Les neutrons issus d’une fissions ont une énergie de l’ordre du MeV (million d’électronvolts). Ils sont dits rapides. Pour qu’ils puissent provoquer une seconde fission et entretenir la réaction en chaîne, ils doivent être beaucoup ralentis dans la plupart des réacteurs et devenir des neutrons lents.

Les neutrons ralentissent lors des collisions avec les noyaux auxquels ils cèdent une partie de leur énergie. En reculant, ces noyaux ionisent la matière environnante. Le ralentissement est rapide dans un milieu modérateur riche en hydrogène où le neutron peut même perdre, avec de la chance, toute son énergie lors d’une collision unique ! Le résultat de cette série de collisions est un parcours erratique qui dans l’air peut être long.

Une fois le neutron capturé, le noyau réagit en émettant généralement un gamma de désexcitation. La capture laisse souvent le noyau dans un état instable, radioactif.

La probabilité – appelée section efficace – de cette capture varie énormément avec l’énergie et la nature du noyau. À des énergies caractéristiques du noyau, le neutron entre en résonance quand il passe à proximité et se retrouve absorbé. Tout se passe comme si le noyau devenait soudain très gros. Le phénomène rappelle ce qui se passe dans un instrument de musique qui entre en résonance à certaines fréquences. L’énergie des neutrons joue ici le rôle de la fréquence.

Dans un réacteur nucléaire traditionnel, il s’agit de ne pas perdre de façon intempestive des neutrons. Il faut éviter, lors du ralentissement, ces noyaux pourvus de trop d’appétit et ces énergies résonantes. Le choix des matériaux devient critique.

Le flux neutronique est abondant et dangereux à proximité du cœur des réacteurs. Les captures sont alors recherchées pour la radioprotection. On inclut intentionnellement dans les barres de contrôle et les matériaux de blindage des noyaux friands de neutrons lents comme le cadmium et le bore-10. De même, on bride la réactivité d’un réacteur quand sa charge de combustible est neuve en ajoutant du bore dans l’eau du modérateur. Cette eau « boriquée » tempère les réactions de fission. La quantité de bore-10 diminue au cours du fonctionnement, en même temps que le réacteur, dont le combustible qui s’émousse a de moins en moins besoin d’être bridé.

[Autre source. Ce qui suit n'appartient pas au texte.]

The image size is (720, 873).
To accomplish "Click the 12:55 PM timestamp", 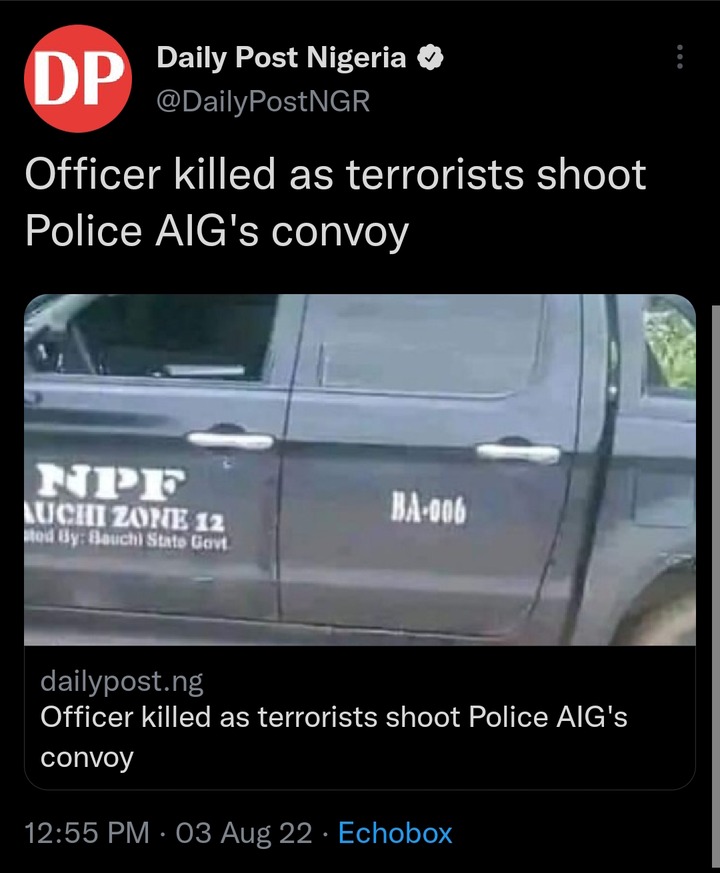I will tap(87, 833).
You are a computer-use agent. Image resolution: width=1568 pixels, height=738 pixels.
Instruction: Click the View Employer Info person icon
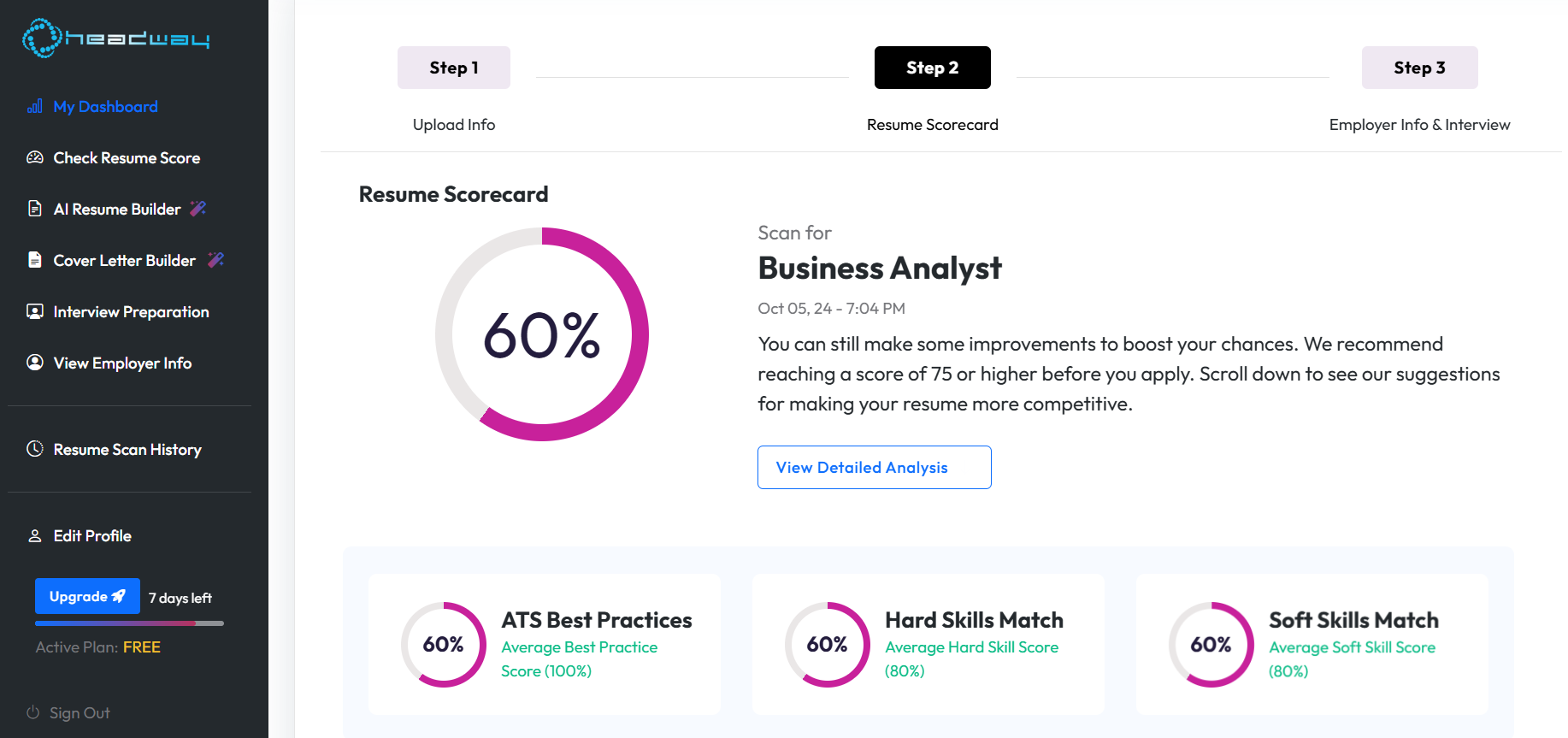pyautogui.click(x=35, y=363)
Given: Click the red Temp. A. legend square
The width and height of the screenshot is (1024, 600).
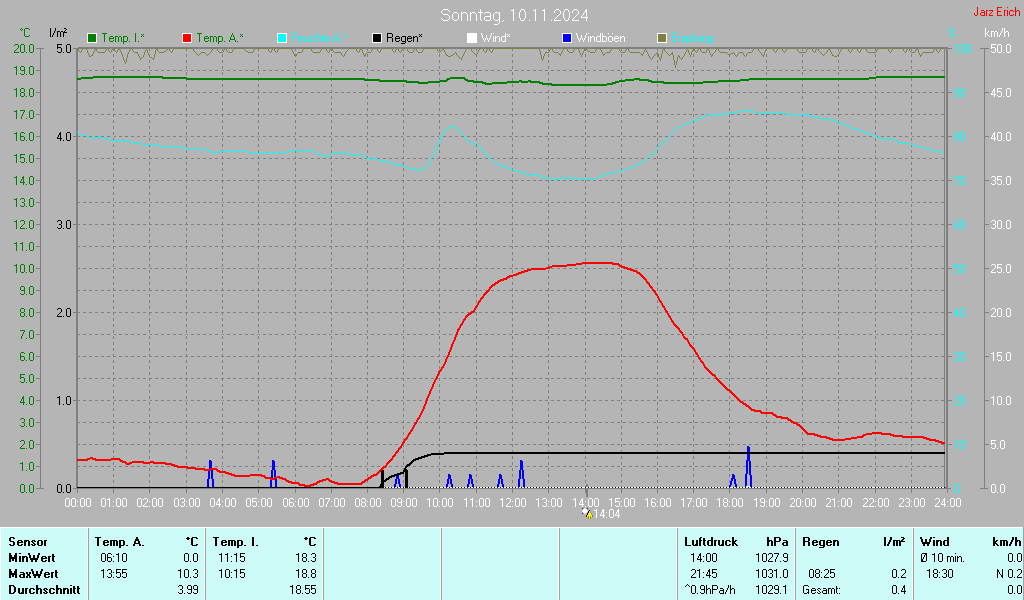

L’effet du rayonnement neutronique subsiste après une capture. Le noyau qui a capturé un neutron supplémentaire est généralement instable. Les éléments mécaniques irradiés dans le cœur des réacteurs deviennent radioactifs. Les captures engendrent aussi dans le combustible des radioéléments plus lourds que l’uranium, comme le plutonium et les actinides. On extrait également de réacteurs des radioéléments utiles en vue d’applications médicales ou industrielles.